Now the stasis box got turned off and the entire set of messes that were left over from post-WWI now come out to haunt us, the children, grand children and great grand children of those that made a bad peace by not fighting a war fully. By not addressing them, save in large socialist class or capitalist conceptions, we have not been exposed to the huge problems of the region which all concentrate at the geographic center and, in many ways, the social center of the Middle East: Iraq.

Now 'Realism' is revealed to be bankrupt as a schema for Foreign Affairs as it does not address this thing known as 'the real world'. Even worse the educational and media institutions refuse to actually *teach* history about wars and their consequences and so being able to do an historical post-war analysis is limited in the case of Iraq. Yet it is that very analysis that points out not only prior post-war problems and solutions, but also a place that has so many correlations between the Middle East and itself that it is horrifying. A place where the West, both in Capitalist and Communist strains has *failed*. Repeatedly. Continuously. To this very day we do not come to speak of that failure nor address it nor work with the people there to find a good solution to things.

That is the Balkans.

The only differences between the Balkans and the Middle East are: 1) scale - the Middle East stretches from Sinai to China, the Empty Quarter to Russia, 2) money - the Balkans do not have tens of billions of dollars flowing through them in petro-profits, so mayhem there is limited, 3) names of the different outlooks - actually both Sunni/Sufi and Shia problems exist there along with Catholic/Orthodox breaks in Christianity.

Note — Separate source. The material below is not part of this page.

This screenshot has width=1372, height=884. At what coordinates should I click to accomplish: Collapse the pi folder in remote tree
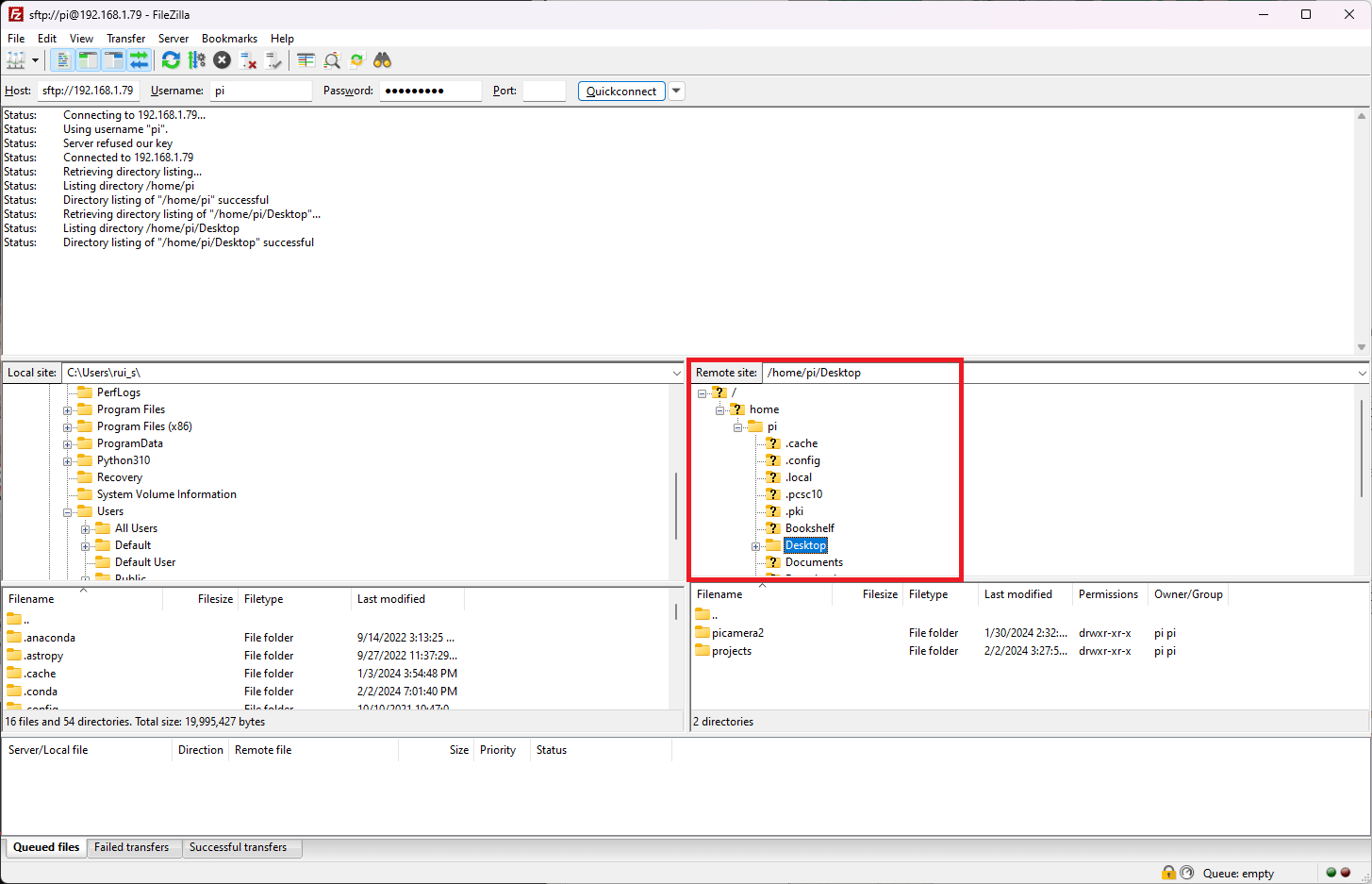point(737,426)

Getting Iraq to a stable point where an accountable Nation State exists and governs without Hegemonic outlook is necessary. It must be able to defend itself and yet also keep tensions internally down to a minimum without sowing seeds for future unrest. Turkey is more or less at that point, but its secular Armed Forces have been slowly eroded by radical fundamentalist adherents inside the force structure. That is why the major protests *now* are meaningful: it gives the Army there good excuse to clean out its radicalists both inside the Nation and inside its own Force structure.

Basically, to me, anything above a military dictatorship is an acceptable outcome in Iraq, and reaching for democracy may be too far, but America is *used* to reaching for the impossible... and often achieving it. Imperial Japan a Democracy? You jest! Fascist Germany a Democracy? Never to be seen! Italy having a stable government? Ok, two out of three ain't bad.... and they still do better at adhering to democratic principles than parts of Chicago do.

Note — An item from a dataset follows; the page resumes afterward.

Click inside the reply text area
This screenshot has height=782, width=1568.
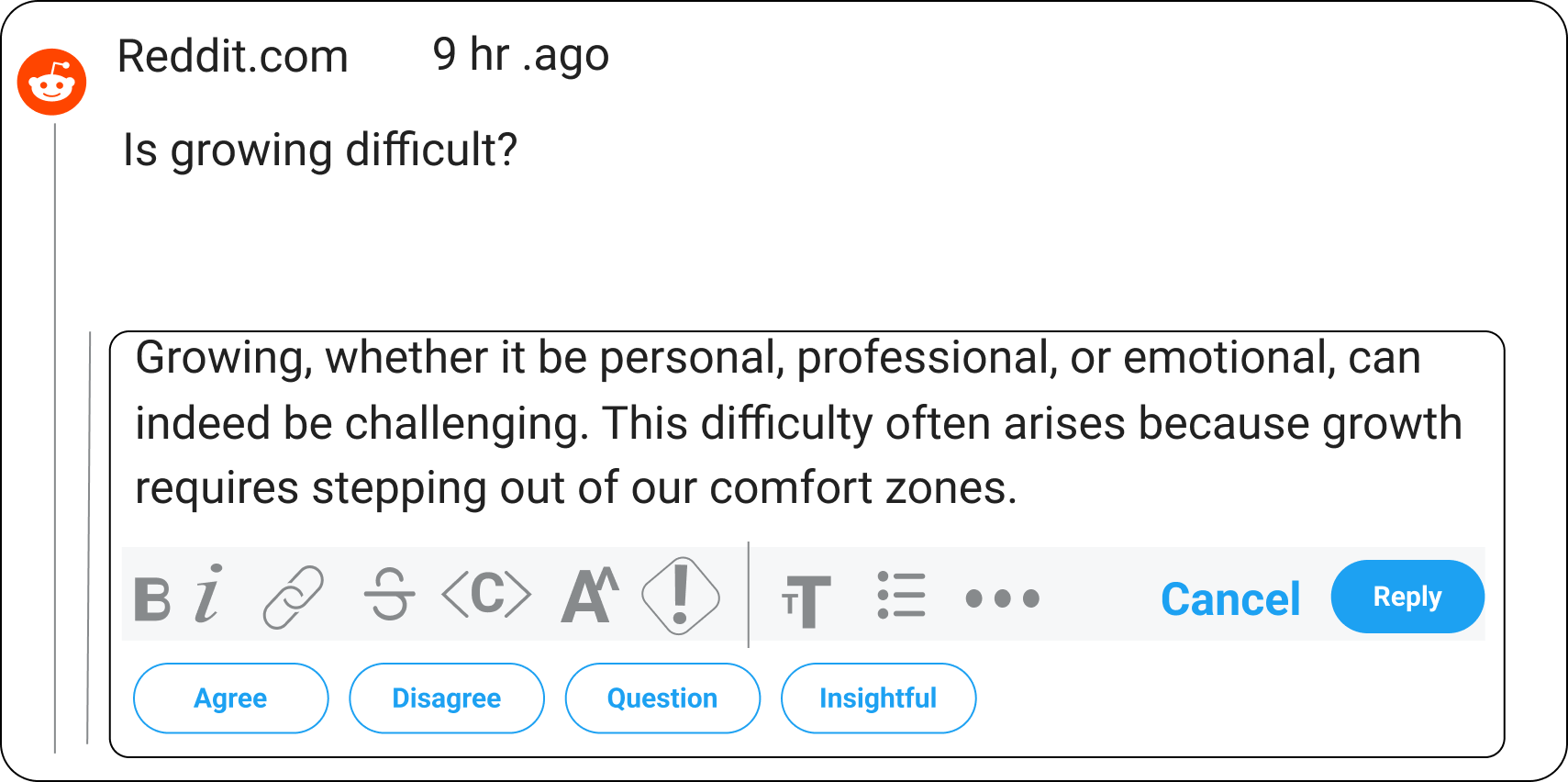[x=798, y=424]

So, today, we must, on our own, search out for the very basics of what the problems of the Middle East actually *are*. The basic faultlines there we can understand and come to terms with. Each of those is simple, but leads to emerging complexity from those simple, underlying faultlines. It does *not* boil down to Israel, Palestinians or even Imperialism. No, much more basic than those things are what drive human affairs as those are built atop the faults, not the faults themselves. From that and coming to terms with 90 years of failure means we must look towards doing something else that has previously worked to establish peace there.

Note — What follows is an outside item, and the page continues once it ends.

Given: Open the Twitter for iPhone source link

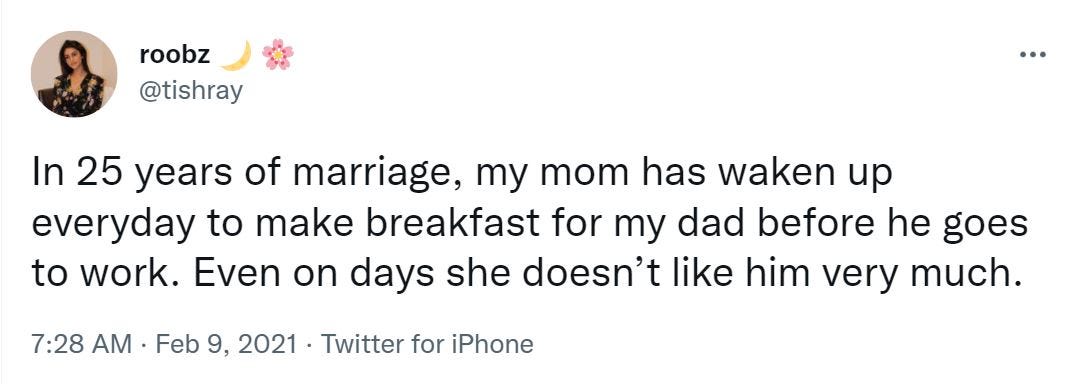Looking at the screenshot, I should (426, 344).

All of that taken together means we must come to terms with Nation States, Westphalia and acknowledge that international lawlessness begins with us. If we cannot accept that Nation States are the foundation for the framework making liberty possible (mind you other things also fit in the framework, too), then we are lost as the only other thing that happens is Empire... or chaos and warlords. I expected much worse from the Iraq conflict and a long time frame for it. The reasons, based on the faultlines and need for adhering to the Nation State structure are obvious: to keep our liberty and make other Nations that are accountable to their actions and outlook.

But then I do have simple outlook... just never simplistic as it emerges.